(Requirement) Report each line of the listing below that holds "Choose".

(Data records)
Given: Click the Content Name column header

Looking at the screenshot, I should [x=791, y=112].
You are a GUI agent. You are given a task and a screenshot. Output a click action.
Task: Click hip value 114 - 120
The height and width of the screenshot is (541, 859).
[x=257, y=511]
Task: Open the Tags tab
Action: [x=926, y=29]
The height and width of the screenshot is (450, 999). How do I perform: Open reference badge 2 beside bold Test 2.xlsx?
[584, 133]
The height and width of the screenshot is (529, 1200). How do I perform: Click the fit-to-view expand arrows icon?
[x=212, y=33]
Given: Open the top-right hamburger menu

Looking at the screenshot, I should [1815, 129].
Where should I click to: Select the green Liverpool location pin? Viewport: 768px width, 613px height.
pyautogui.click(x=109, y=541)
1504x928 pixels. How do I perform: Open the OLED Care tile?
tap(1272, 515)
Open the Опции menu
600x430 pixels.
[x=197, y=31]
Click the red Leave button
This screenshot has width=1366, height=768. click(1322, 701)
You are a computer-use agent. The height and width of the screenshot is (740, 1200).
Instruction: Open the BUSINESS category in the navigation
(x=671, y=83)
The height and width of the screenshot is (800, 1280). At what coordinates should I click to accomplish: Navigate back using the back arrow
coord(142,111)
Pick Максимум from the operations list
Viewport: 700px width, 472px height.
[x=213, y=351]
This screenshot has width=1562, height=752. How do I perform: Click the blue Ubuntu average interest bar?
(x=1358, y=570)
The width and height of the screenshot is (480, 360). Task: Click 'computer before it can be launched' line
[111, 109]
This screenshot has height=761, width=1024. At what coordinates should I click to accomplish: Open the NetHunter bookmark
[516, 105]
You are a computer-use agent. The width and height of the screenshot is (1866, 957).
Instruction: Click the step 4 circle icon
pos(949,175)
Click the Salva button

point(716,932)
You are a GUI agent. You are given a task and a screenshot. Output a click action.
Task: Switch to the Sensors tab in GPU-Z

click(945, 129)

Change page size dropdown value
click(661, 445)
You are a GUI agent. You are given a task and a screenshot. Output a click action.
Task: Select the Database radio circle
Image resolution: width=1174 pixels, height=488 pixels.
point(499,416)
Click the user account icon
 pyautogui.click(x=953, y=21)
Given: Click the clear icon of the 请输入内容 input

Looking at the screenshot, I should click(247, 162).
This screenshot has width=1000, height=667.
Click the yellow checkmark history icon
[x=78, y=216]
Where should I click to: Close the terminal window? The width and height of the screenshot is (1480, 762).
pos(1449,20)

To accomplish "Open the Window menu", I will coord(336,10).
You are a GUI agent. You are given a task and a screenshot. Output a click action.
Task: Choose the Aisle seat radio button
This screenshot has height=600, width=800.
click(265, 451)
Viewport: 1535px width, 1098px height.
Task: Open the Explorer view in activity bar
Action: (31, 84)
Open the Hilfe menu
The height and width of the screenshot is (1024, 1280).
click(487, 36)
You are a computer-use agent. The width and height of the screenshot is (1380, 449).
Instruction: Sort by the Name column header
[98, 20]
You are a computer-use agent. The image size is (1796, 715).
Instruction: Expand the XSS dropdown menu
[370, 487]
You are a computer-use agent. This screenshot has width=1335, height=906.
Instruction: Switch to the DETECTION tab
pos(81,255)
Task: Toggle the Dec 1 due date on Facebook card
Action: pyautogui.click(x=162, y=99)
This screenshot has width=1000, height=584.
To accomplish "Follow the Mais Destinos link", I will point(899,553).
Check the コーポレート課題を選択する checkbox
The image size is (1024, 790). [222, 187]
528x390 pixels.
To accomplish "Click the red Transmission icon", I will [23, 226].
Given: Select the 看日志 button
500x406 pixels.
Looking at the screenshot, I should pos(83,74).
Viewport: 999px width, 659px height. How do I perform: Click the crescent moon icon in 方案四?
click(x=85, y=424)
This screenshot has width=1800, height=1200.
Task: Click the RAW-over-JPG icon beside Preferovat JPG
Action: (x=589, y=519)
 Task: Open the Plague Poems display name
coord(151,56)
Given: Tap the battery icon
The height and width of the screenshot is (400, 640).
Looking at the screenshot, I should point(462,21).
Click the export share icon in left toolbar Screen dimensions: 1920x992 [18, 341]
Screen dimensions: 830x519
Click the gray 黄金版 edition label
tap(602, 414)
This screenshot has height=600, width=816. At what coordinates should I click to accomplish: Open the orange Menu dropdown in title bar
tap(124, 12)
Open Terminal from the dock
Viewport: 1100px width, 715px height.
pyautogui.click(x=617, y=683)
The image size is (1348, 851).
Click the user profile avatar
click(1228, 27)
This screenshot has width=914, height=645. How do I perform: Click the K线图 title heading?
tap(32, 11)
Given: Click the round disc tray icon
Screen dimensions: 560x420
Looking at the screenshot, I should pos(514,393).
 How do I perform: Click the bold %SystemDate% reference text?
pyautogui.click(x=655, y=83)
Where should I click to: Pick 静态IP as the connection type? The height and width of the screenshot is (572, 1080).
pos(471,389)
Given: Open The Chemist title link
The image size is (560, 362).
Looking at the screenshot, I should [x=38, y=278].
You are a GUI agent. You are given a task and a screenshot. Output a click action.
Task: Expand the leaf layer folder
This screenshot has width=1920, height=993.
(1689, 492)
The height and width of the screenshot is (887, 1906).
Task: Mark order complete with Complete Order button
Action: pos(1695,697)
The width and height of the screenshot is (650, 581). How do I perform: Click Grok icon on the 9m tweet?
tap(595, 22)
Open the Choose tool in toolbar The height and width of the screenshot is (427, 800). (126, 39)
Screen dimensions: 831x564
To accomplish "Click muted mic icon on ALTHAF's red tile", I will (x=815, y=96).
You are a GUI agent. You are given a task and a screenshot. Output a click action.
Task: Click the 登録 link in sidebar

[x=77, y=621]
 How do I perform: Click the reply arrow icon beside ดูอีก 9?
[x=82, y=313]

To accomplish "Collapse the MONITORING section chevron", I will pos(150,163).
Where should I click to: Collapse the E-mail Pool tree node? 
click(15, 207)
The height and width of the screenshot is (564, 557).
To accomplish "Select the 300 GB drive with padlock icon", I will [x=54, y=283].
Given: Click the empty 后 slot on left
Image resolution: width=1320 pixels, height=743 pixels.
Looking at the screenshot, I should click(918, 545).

(Output below)
Task: Choose the Aisle seat radio button
Open the Choose tool in toolbar The height and width of the screenshot is (427, 800). (126, 39)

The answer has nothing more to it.